Only in the agony of parting do we look into the depths of love. George Eliot
It’s definitely a balance: having that rushing need to tell everyone you love that you love them every moment you think about it, and even when you don’t. Or living life: getting up and walking the dog, doing the dishes, tending the weeds, filling up the gas tank. How to reconcile doing one without sacrificing the other?
That’s the question I’m left with today.
0 thoughts on “Life gets in the way and selfishly, I live It”

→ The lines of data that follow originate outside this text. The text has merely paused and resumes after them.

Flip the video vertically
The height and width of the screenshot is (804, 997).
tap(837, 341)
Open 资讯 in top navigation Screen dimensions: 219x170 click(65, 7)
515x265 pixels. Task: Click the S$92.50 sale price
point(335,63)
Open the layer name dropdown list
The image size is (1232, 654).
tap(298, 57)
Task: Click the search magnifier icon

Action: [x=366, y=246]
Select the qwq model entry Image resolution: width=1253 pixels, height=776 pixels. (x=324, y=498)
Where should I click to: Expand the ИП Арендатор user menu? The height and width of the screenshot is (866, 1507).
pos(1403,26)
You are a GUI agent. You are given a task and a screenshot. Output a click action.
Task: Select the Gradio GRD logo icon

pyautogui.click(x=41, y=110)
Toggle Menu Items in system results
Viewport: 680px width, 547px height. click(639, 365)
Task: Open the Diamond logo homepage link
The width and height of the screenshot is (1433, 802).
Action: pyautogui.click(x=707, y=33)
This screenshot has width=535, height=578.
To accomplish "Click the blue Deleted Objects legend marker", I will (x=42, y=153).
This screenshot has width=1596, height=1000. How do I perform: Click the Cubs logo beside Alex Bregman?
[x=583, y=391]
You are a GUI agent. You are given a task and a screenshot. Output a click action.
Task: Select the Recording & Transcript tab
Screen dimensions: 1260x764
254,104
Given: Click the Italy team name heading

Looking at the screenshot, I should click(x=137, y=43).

I have been dealing with the same thing. My husband’s aunt just died of cancer this month, and a friend of ours is suffering through terminal cancer. He lives far away and we can’t BE THERE for him because we are literally not there. I’ve also been on the other end, where family and friends didn’t know if I was dying, and how much to do was a question for them. This is what I have decided. If I think of them, I pray for them right then. If a thought comes to mind, like “Should I send a card, a book, flowers?” I DO IT that day. Then I know I have sent my love and they know I was thinking of them. I know how much it means…on both ends…to do love. To love in words and deeds and thoughts and prayers, and I know they FEEL the love in all these ways. You’re doing great. Just love and don’t let false guilt take away your lovely memories of your loved ones! Blessings.
Thank you Cheryl, your comment encouraged me, ESPECIALLY because you’ve had the opportunity to experience both sides of the coin. I appreciate what you said about false guilt, because much of the time, it IS guilt I place on myself because of my own expectations, not God’s. I’m sorry you’re in the middle of all this too… I’m so grateful we have hope in Him. I don’t know how one could do it otherwise. Blessings to you as well.